* Work to be completed *
Write out again, exactly, the lines below starting at the one with "Twitter (1306, 1641)" and ending at the one with "[une tayuya] (861, 1028)".

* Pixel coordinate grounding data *
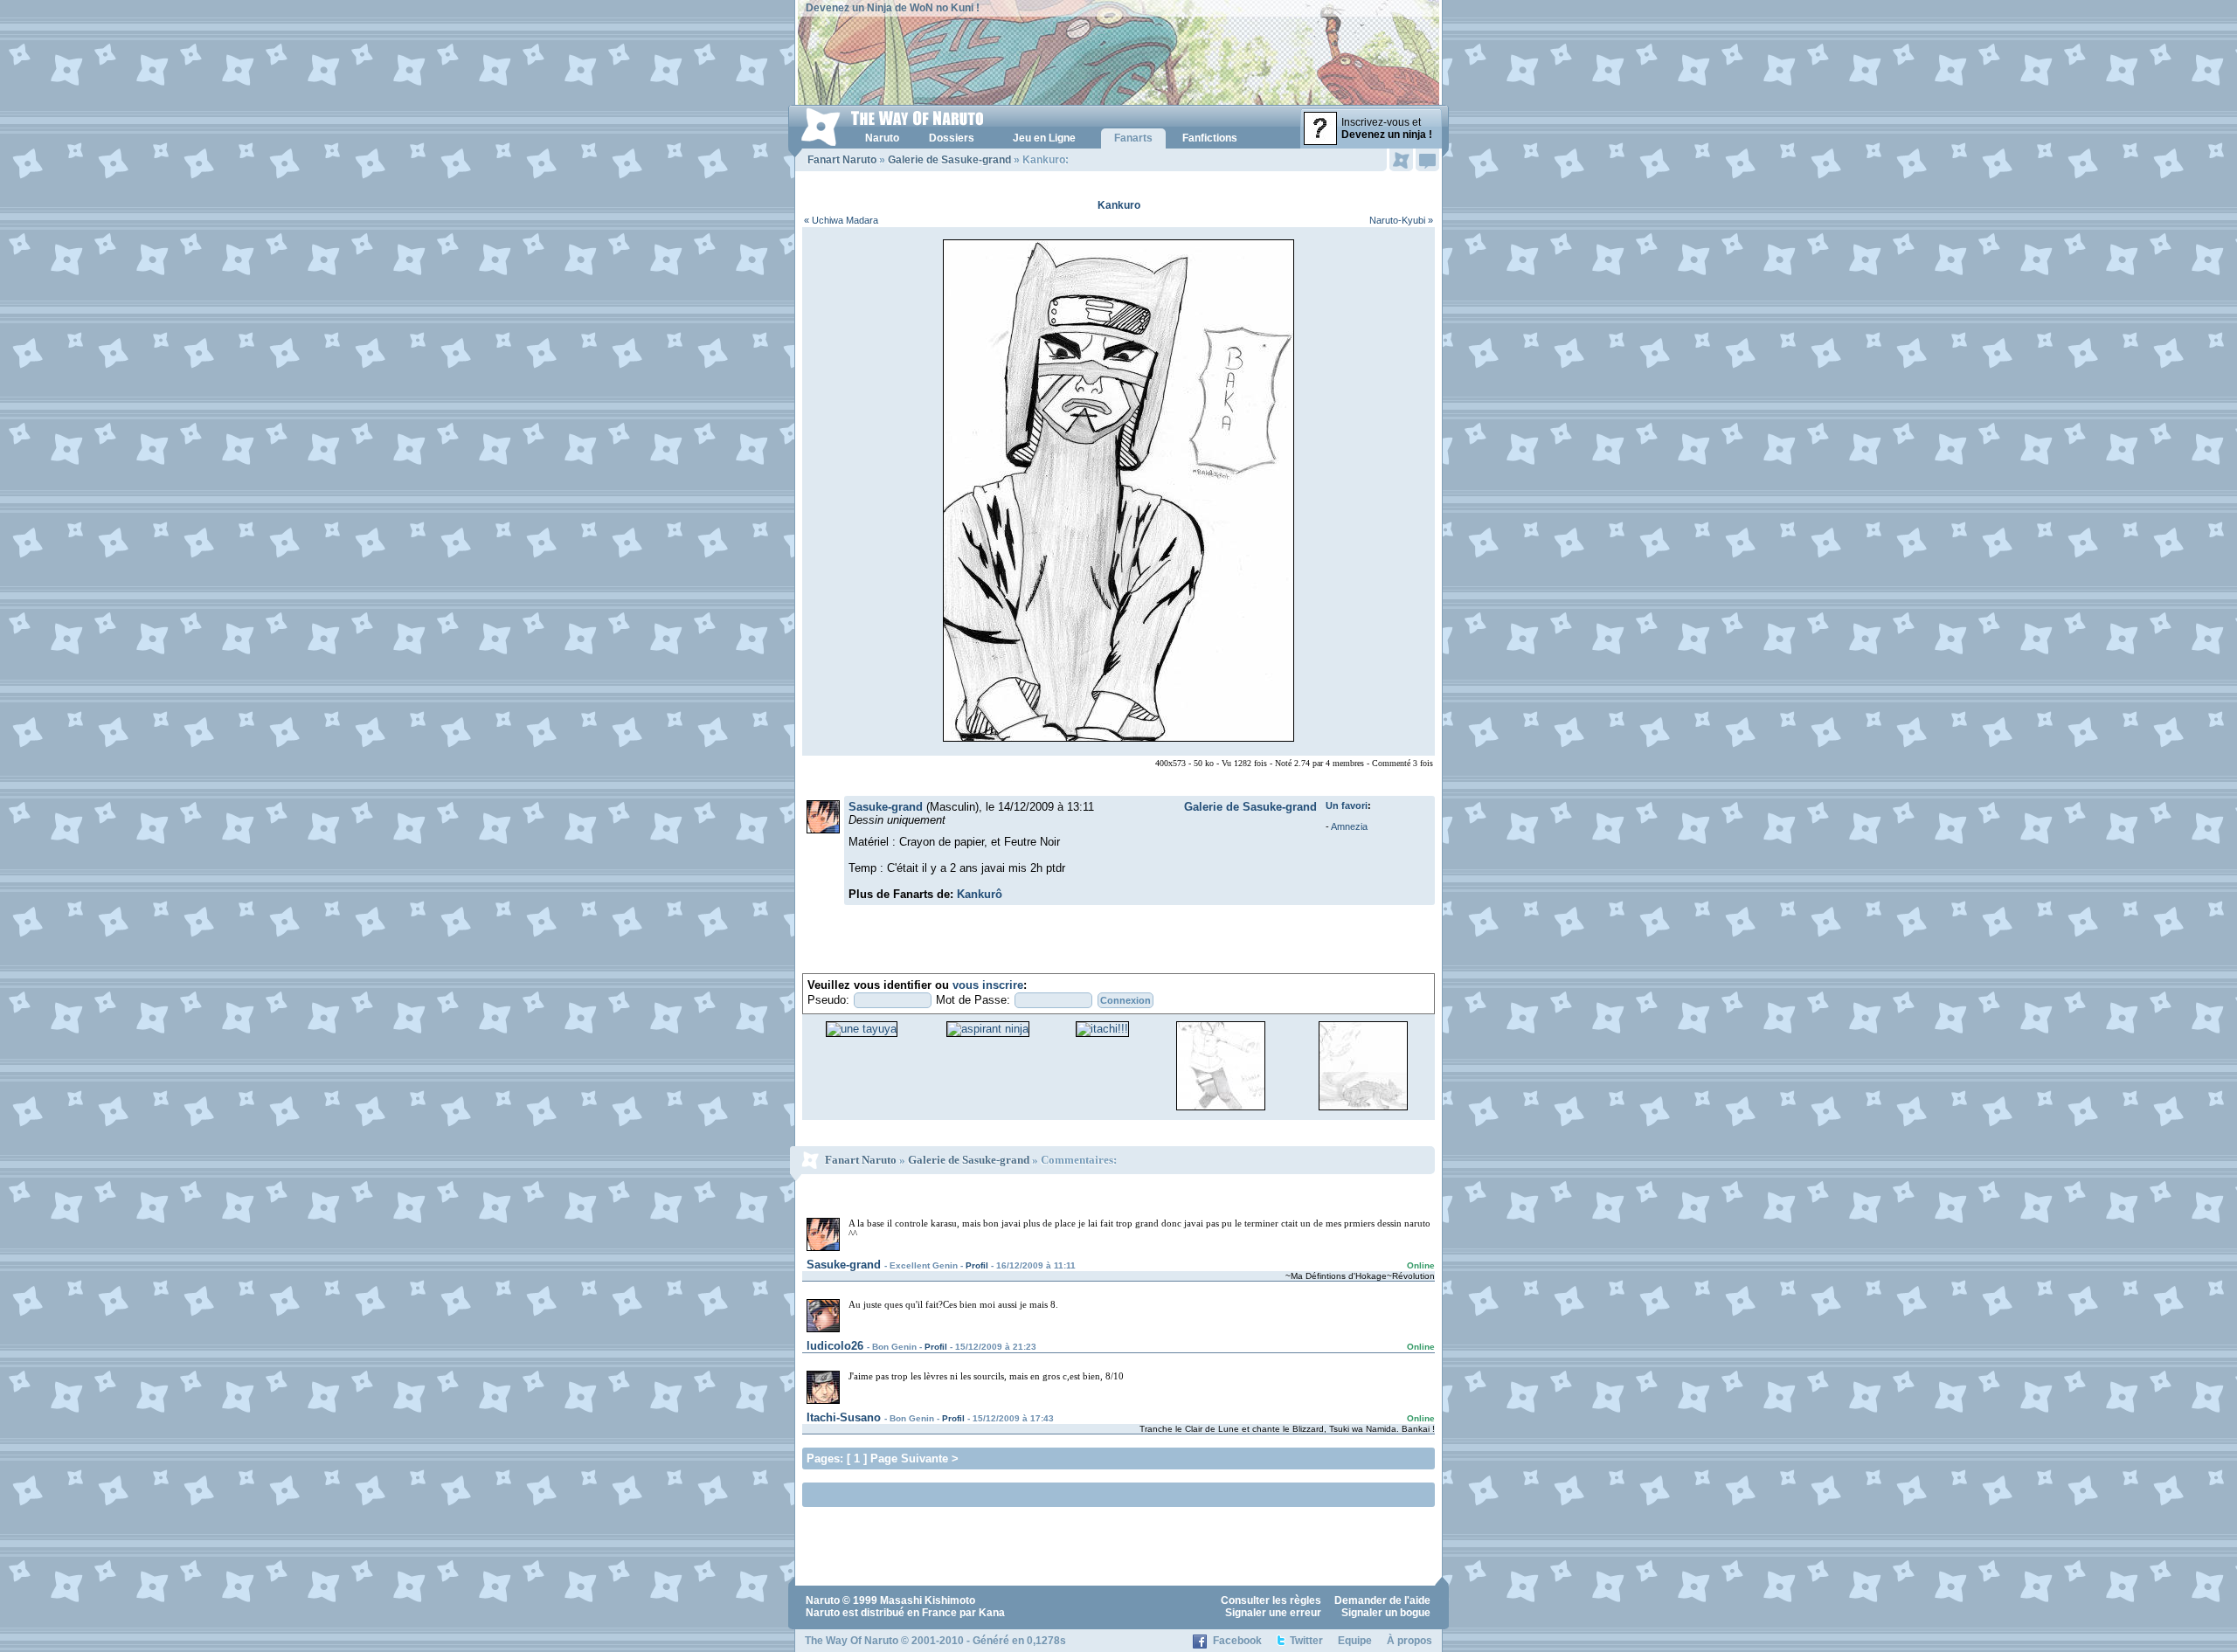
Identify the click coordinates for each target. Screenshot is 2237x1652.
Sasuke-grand (885, 806)
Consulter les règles (1271, 1600)
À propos (1409, 1641)
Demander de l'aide (1382, 1600)
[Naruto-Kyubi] (1363, 1109)
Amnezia (1349, 826)
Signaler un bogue (1385, 1613)
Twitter (1306, 1641)
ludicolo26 (835, 1345)
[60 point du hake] (1221, 1109)
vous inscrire (987, 985)
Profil (977, 1265)
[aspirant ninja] (988, 1028)
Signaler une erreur (1273, 1613)
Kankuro (1119, 205)
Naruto (823, 1600)
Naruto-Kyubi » (1401, 220)
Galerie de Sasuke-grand (949, 160)
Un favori (1347, 805)
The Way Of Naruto (851, 1641)
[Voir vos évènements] (1401, 160)
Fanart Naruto (841, 160)
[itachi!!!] (1102, 1028)
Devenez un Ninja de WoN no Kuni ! (893, 8)
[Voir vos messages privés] (1427, 160)
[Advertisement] (1011, 1493)
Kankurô (979, 894)
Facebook (1237, 1641)
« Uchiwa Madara (841, 220)
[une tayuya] (861, 1028)
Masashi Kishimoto (927, 1600)
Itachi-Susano (844, 1417)
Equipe (1355, 1641)
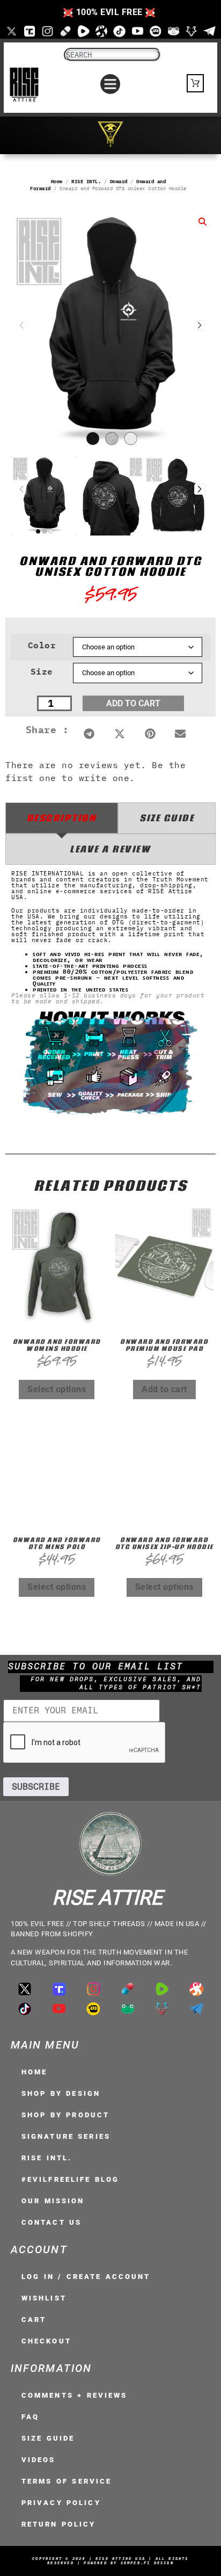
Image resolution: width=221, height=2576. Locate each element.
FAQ (30, 2417)
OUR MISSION (52, 2201)
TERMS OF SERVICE (66, 2481)
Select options (56, 1389)
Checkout (46, 2341)
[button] (110, 84)
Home (57, 181)
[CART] (195, 83)
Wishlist (44, 2298)
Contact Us (51, 2222)
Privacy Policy (61, 2503)
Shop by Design (60, 2093)
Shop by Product (65, 2115)
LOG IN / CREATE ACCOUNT (86, 2277)
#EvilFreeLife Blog (70, 2179)
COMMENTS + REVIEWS (74, 2395)
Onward (119, 181)
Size (42, 671)
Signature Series (65, 2136)
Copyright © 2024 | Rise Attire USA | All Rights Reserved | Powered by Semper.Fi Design (110, 2560)
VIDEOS (38, 2460)
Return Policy (58, 2524)
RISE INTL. (86, 181)
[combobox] (112, 55)
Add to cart (133, 703)
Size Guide (48, 2438)
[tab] (61, 818)
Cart (33, 2319)
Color (42, 645)
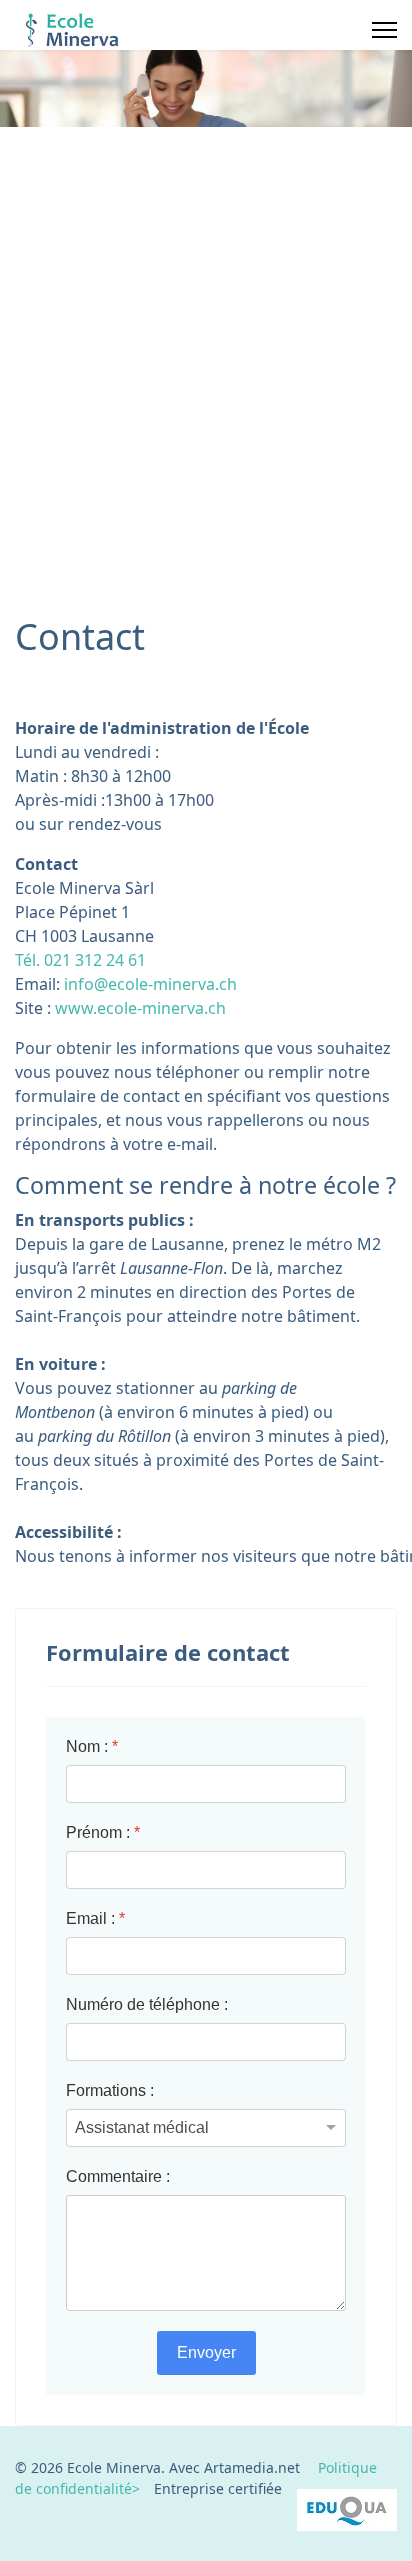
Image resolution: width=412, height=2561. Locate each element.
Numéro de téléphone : (147, 2004)
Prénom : (103, 1832)
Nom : (92, 1746)
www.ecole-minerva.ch (140, 1008)
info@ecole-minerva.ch (150, 984)
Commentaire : (118, 2176)
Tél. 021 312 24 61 (80, 960)
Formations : (110, 2090)
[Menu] (384, 30)
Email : (95, 1918)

* Task solution *
Twitter (1306, 1641)
ludicolo26 (835, 1345)
[60 point du hake] (1221, 1109)
vous inscrire (987, 985)
Profil (977, 1265)
[aspirant ninja] (988, 1028)
Signaler une erreur (1273, 1613)
Kankuro (1119, 205)
Naruto (823, 1600)
Naruto-Kyubi » (1401, 220)
Galerie de Sasuke-grand (949, 160)
Un favori (1347, 805)
The Way Of Naruto (851, 1641)
[Voir vos évènements] (1401, 160)
Fanart Naruto (841, 160)
[itachi!!!] (1102, 1028)
Devenez un Ninja de WoN no Kuni ! (893, 8)
[Voir vos messages privés] (1427, 160)
[Advertisement] (1011, 1493)
Kankurô (979, 894)
Facebook (1237, 1641)
« Uchiwa Madara (841, 220)
[une tayuya] (861, 1028)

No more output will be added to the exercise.